L’enzyme intégrase représente une cible thérapeutique très intéressante dans le cycle réplicatif du VIH puisqu’il n’existe pas d’homologue chez l’homme, limitant ainsi la toxicité et les effets secondaires de ces inhibiteurs. L’intégration de l’ADN viral dans l’ADN hôte se fait en plusieurs étapes, chacune pouvant être bloquée indépendamment des autres : 1) formation du complexe enzyme-ADN viral, 2) préparation des extrémités 3’ de l’ADN viral double brin par l’intégrase, 3) import du complexe de pré-intégration du cytoplasme vers le noyau de la cellule infectée, 4) intégration de l’ADN viral dans l’ADN génomique (transfert de brin) et 5) réparation de l’ADN après intégration. Les inhibiteurs développés et actuellement commercialisés sont ceux sélectifs de l’étape du transfert de brins. En se fixant sur le complexe intégrase-ADN viral, ils empêchent ce dernier de s’intégrer dans l’ADN de la cellule hôte [66]. Quatre molécules appartenant à la famille des inhibiteurs sélectifs de transfert brins ont été développées depuis quelques années : le Raltégravir (RAL) et l’Elvitegravir (EVG) (de première génération), le Dolutégravir (DTG) (deuxième génération) et très récemment le Bictegravir(BIC). Ce sont des molécules puissantes et efficaces (Voir le chapitre III : L’Intégrase et résistance aux

inhibiteurs sélectifs de transfert du brin de l’intégrase du VIH-1).

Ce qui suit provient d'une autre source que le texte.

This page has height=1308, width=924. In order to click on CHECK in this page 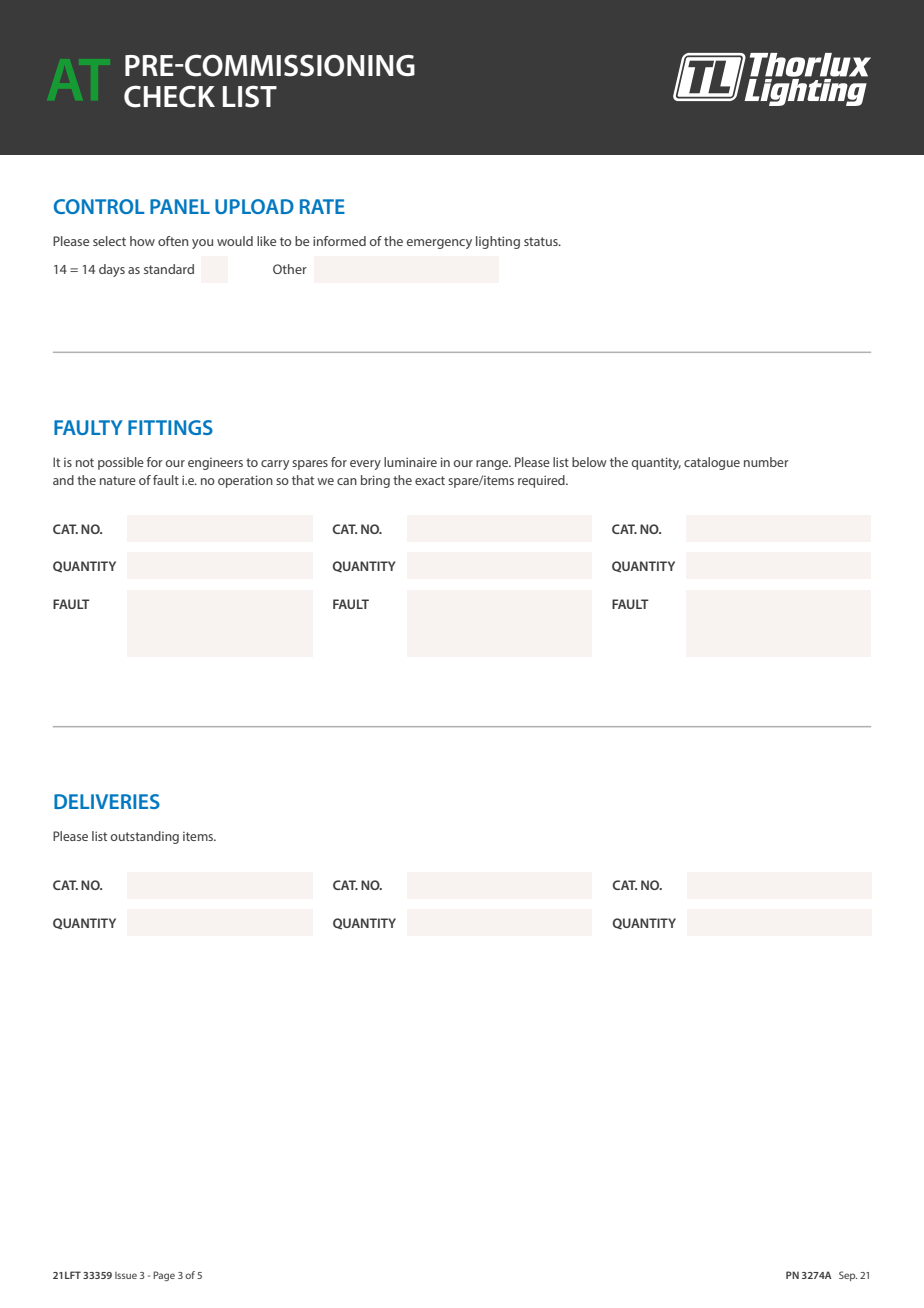, I will do `click(169, 96)`.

3-5 . Les inhibiteurs de la fusion

L’inhibiteur de fusion actuellement commercialisé est l’Enfuvirtide (T20). Il s’agit d’un peptide synthétique de 36 acides aminés qui reproduit une partie de région répétée HR2 (heptad repeat region 2) de la gp41. Le T20, en se fixant de façon compétitive au domaine protéique HR1, empêche l’interaction entre HR1 et HR2 et donc le repliement de la gp41 ce qui empêche la fusion entre l’enveloppe virale et la membrane cellulaire (Cf. Tableau 1).

3-6. Antagonistes du CCR5

L’inhibiteur du corécepteur CCR5 actuellement commercialisé est le Maraviroc. L’utilisation de cette molécule nécessite la détermination préalable du tropisme des souches présentes chez un patient donné, les patients infectés par des souches à tropisme X4 ne pouvant pas bénéficier d’un traitement par Maraviroc. Les antagonistes du corécepteur CCR5, en se fixant sur le corécepteur CCR5 empêchent l'entrée du virus dans la cellule-hôte (Cf.Tableau 1).